1. Take stock – Look at your current financial situation. What do you have in the bank, savings accounts, investments, etc? If necessary, create a spreadsheet or list of where you are now with your debts and what is in your savings. If you know where you stand you can eliminate some of the anxiety.
2. Talk to your family – If you have family/friends that you are financially responsible for, sit down and speak to them honestly. Everyone has to be on the same page. Don’t hide the realities in the hopes that everything will work out quickly, or because you don’t want to worry anyone. If everyone knows what is expected of them, then you can all work together.
3. Find out what your current options are – If you can apply for unemployment, then do so right away. If you will be receiving severance or some other package, look at the paperwork. Consult an accountant or attorney if necessary. Getting these issues squared away will help to stabilize things, so resist the urge to put it off.
4. Don’t beat yourself up – It is likely that after a lay off you will feel betrayed, depressed or angry. Those are legitimate feelings, and you have to let yourself feel them. Pretending that they aren’t there will just take you deeper into denial. Give yourself a couple of days to unwind and to get a “breather” before you have to get started again on the process finding another job. Practice as much positive “self talk” as you can. Being negative will drain your energy and may lead to paralysis because you will shut down and not be able to make any decisions.
5. Update your resume – If your resume is not updated, do so right away. Look on the job boards for the descriptions of the jobs you want to apply for. Use keywords that are included in the job requirements. You want to be sure that your resume is selected since there may be hundreds if not thousands of resumes submitted for each position. If you aren’t sure what to do in order to make your resume is the best it can be, the Secrets of a Great Resume Updated Edition eBook can give you step-by-step information to quickly make updates to your resume.

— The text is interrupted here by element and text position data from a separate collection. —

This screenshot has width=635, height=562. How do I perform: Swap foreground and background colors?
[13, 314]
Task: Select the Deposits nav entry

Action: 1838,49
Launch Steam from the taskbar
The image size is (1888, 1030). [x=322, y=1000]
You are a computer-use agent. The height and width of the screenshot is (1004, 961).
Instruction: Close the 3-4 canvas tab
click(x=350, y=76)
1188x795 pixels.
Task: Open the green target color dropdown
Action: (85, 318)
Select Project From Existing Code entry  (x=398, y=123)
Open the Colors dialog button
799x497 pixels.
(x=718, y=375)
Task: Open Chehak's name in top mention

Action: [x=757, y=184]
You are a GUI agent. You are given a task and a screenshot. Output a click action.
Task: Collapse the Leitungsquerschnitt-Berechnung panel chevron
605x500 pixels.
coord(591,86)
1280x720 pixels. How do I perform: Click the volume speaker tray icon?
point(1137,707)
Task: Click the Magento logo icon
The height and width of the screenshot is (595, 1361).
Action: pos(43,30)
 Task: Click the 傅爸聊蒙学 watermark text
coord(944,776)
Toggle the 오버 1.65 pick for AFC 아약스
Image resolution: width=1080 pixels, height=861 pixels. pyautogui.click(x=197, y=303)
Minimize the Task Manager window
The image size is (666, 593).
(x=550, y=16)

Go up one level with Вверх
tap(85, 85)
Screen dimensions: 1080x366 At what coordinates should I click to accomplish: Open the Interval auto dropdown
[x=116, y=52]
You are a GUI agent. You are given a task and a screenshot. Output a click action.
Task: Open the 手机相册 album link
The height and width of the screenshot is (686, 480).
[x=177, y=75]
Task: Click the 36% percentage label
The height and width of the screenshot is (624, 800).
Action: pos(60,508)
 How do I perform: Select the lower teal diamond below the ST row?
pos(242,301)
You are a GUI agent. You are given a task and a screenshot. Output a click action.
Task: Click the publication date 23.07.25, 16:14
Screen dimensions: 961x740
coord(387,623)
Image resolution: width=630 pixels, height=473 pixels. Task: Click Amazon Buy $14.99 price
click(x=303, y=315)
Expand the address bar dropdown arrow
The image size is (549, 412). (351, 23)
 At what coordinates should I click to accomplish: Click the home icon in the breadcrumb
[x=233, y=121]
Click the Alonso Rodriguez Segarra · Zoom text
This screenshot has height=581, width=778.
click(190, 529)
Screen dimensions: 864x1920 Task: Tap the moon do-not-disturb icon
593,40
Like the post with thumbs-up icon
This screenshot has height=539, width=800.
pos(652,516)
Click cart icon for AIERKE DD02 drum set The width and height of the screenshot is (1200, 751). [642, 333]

6. Join a networking group – Get back out there as soon as possible and start meeting people outside of your circle. Go to business events, alumni events, local community events, events at your place of worship – meet people and get to know them. Don’t make your objective to go and immediately get a job lead, but work on building relationships. People will be willing to help those who they get to know and like, also known as the “know, like and trust factor.” You may find your next position through a contact you make a business or social event. In addition, don’t be afraid to help others as well. People will be more likely to assist you if you do the same for them.
7. Join social media groups – Online social media sites such as LinkedIn and Facebook could be extremely helpful in your job search. LinkedIn in particular is the main site for professionals, and you can find many industry leaders there. People on social media sites are there to connect and network, so don’t hold back from making connections. Building relationships online may take a little more time since you don’t have the benefit of face-to-face contact; however it is possible to create strong connections if you are willing to be consistent in your networking.
Losing a job can be devastating. Though people may tell you not to take it personally, it will feel personal! Allow yourself to grieve the loss of your position, and stay open to the changes to come. Make the choice to respond to this event with a plan, as opposed to reacting in anger and frustration.
Regular, consistent and determined effort will yield results. Your search for a new job may take longer than it has in the past, but if you continue on and build new support systems through your networking, it will support you to move forward.